If electronic records are used, it may be of assistance to have a chaperone template to record the patient’s relevant decision. It may be helpful to liaise with a software provider to put in place relevant templates on the system. It is also advisable for a doctor to develop a chaperone policy for their clinic/organisation and consider displaying this policy on their website and/or in their waiting room via a poster, for example. This can assist in encouraging patients to ask about a chaperone prior to their examination.

Who should act as a chaperone?

The Guide does not provide specific guidance on who should act as a chaperone during intimate examinations. It is advisable; however, that a healthcare staff member who understands what the examination involves, should act as a chaperone where intimate examinations are being undertaken. A trained chaperone may feel more comfortable raising questions or concerns about how the examination was conducted, and if necessary, they can confirm the examination was carried out appropriately. Where possible, it is advisable to use a chaperone of the same gender as the patient.

If non-medical staff members are to undertake the chaperone role, eg, a receptionist/administrative staff member, they should be fully trained.
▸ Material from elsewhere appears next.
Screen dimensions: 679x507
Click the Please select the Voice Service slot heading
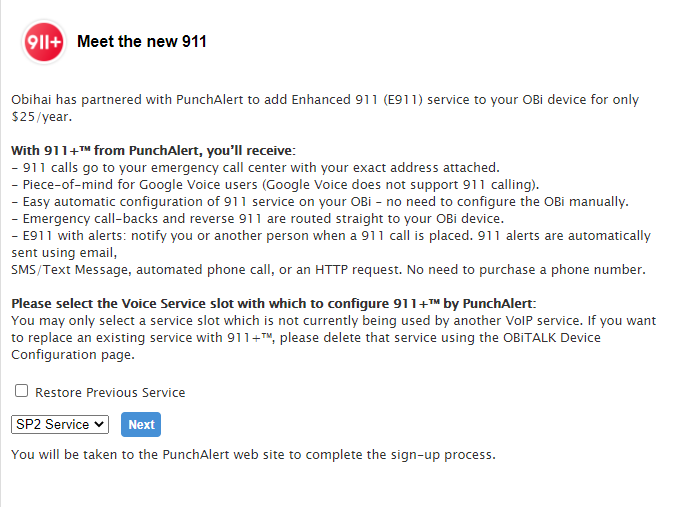click(x=274, y=304)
Training should ensure familiarity with the procedure, where to stand during the examination so they can see the patient and the process of the examination, how to raise concerns about a doctor if misconduct occurs, as well as training in maintaining patient confidentiality. It is advisable that family members or friends of either the patient or the doctor should not undertake the chaperoning role as they may not fully appreciate the nature of the physical examination and may not be completely impartial. If a patient indicates that they would also like a support person present for the examination, which is likely to be a family member or a friend, a doctor should facilitate this request where practicable.

Conclusion

A key focus in all clinical encounters should be an evaluation of whether to use a chaperone for some or all physical examinations, particularly intimate examinations. This should be considered regardless of the gender of the patient or the doctor, and irrespective of the long-term nature of the doctor-patient relationship and having regard to professional and ethical obligations as set out in the Guide and discussed above. Ultimately, a chaperone can offer protection for the doctor, as well as reassurance for the patient, and it is vital that doctors exercise their clinical judgment on each occasion where an intimate examination is indicated.